検査後は、体に取り込んだFDGを体外に排出するために、水分を多めにとってもらいます。糖尿病などで高血糖の状態の場合、正確な結果が出ないことがあるため、事前に医師との相談が必要です。
2-6.超音波検査
超音波を発する装置を体に当て、音波がはね返る様子を画像にすることで、体内の状態を観察します。がんのある場所や、形・大きさ、周辺の臓器との関係などを確認することを目的におこなわれます。 妊婦さんが胎児の状態を確認するためにお腹に当てる機械と同じ検査です。
腹部や頸部の検査のときは、ベッドに横になり、超音波が伝わりやすくな るように検査用のゼリーを塗り、器械(プローブ)を当てます。痛みなどはありません。肝臓がんや乳がんなどでは、血流を見るために、造影剤を使用して超音波検査をおこなうこともあります。
2-7.内視鏡検査
レンズとライトが付いた細い管を体の中に挿入し、咽頭、消化管 (食道、胃、十二指腸や大腸)、気管、膀胱などを観察する検査で す。病変を直接観察することができるうえに、病変の一部を採取し、病理検査をおこなうことが可能です。
観察する部位によって異なりますが、検査前は食事を摂らない状態で必要に応じて点滴をします。
2-8.病理検査
病理検査では、組織を採取し、がんかどうかの判断と細胞の性質を調べます。がんの診断時には、欠かせない検査です。がんが疑われている病変から細胞や組織を採取し、病理医が顕微鏡でがんかどうか観察します。がんであった場合にはどのような種類であるのかまで調べます。
個別の細胞を見る検査を細胞診検査(細胞診断)といいます。細胞の採取には以下の方法があります。
●口腔、気管、 膀胱、子宮などの粘膜上からヘラやブラシのようなものでこすりとる
●皮膚から針を刺して吸引
●痰や尿などの液体中に浮遊している細胞を採取
また、個別の細胞だけでなく、細胞のかたまり、正常細胞との関わりの具合など、組織の状態を見る検査を組織検査(組織診断)といいます。細胞異型に加え、構造異常の情報も調べられるため、細胞診に比べて診断率が高いのが特徴です。
組織の採取方法は以下のとおりです。
1. 内視鏡を用いて病変の一部をつまみとる
2. 特殊な針を刺して採取
3. 手術で組織の一部を切除
4. 手術で切除した組織全体を細かく調べる
必要に応じて、手術の間にがんが疑われる組織を採って診断する術中迅速病理診断がおこなわれることもあります。
3.まとめ:血液のみで診断ができる時代がくる可能性はある

2022年12月慶應義塾大学などは、がん患者の血液に含まれるマイクロRNAを網羅的に解析し、13種類のがんを90%の高い精度で区別できることを世界ではじめて実証したと発表しました。今後、1回の採血で、がんを早期発見できる次世代診断システムの実用化を視野に入れているとのことです。

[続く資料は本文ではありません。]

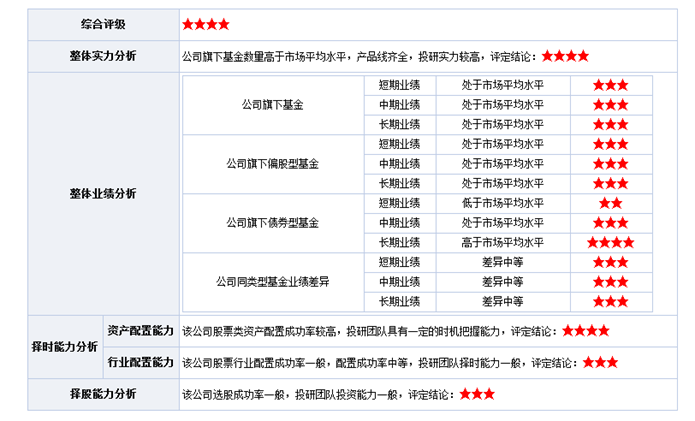Image resolution: width=695 pixels, height=421 pixels.
Task: Click the 择股能力分析 three-star conclusion rating
Action: click(477, 394)
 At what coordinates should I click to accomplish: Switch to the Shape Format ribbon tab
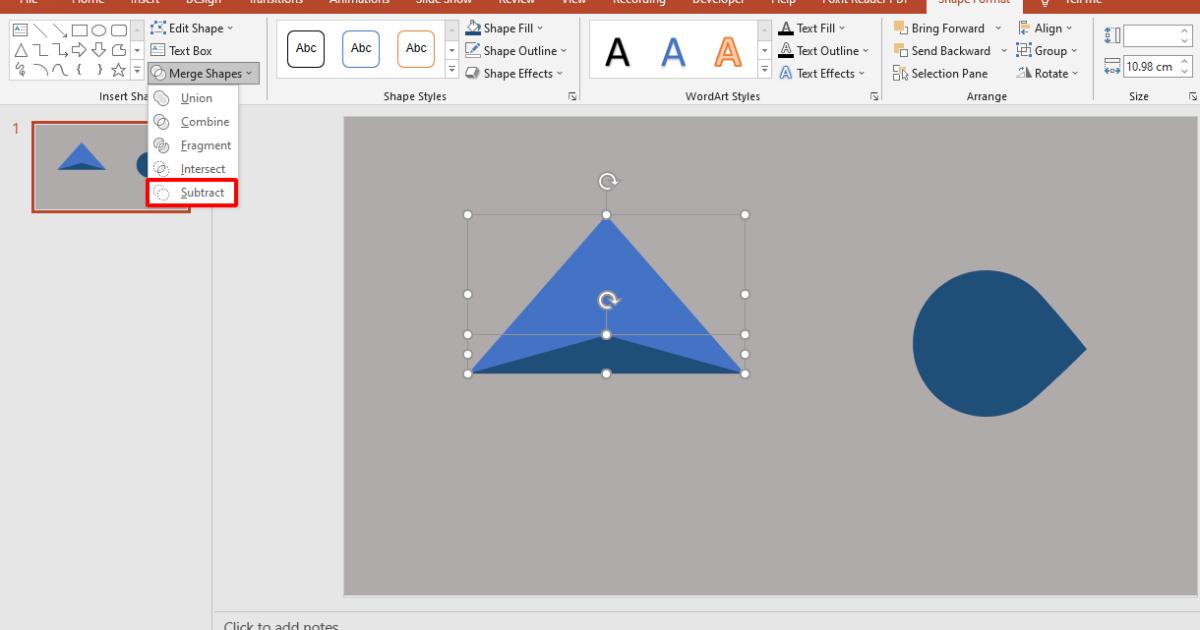(x=971, y=3)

このことより近い将来、血液検査のみでがんの早期発見、早期診断できる時代が来る可能性があるでしょう。しかし、現代の医療においては血液検査のみではがんの確定診断はできません。早期がんであれば尚更です。
がんは早期発見が非常に大切です。早期発見であれば、どの部位のがんであっても生存率が上がります。がんの早期発見のためには、人間ドックなどの定期的な検診が大切です。日本人の2人に1人ががんにかかるといわれています。自分は大丈夫と思い込まずに、最低でも1年に1回は検診を受けるようにしましょう。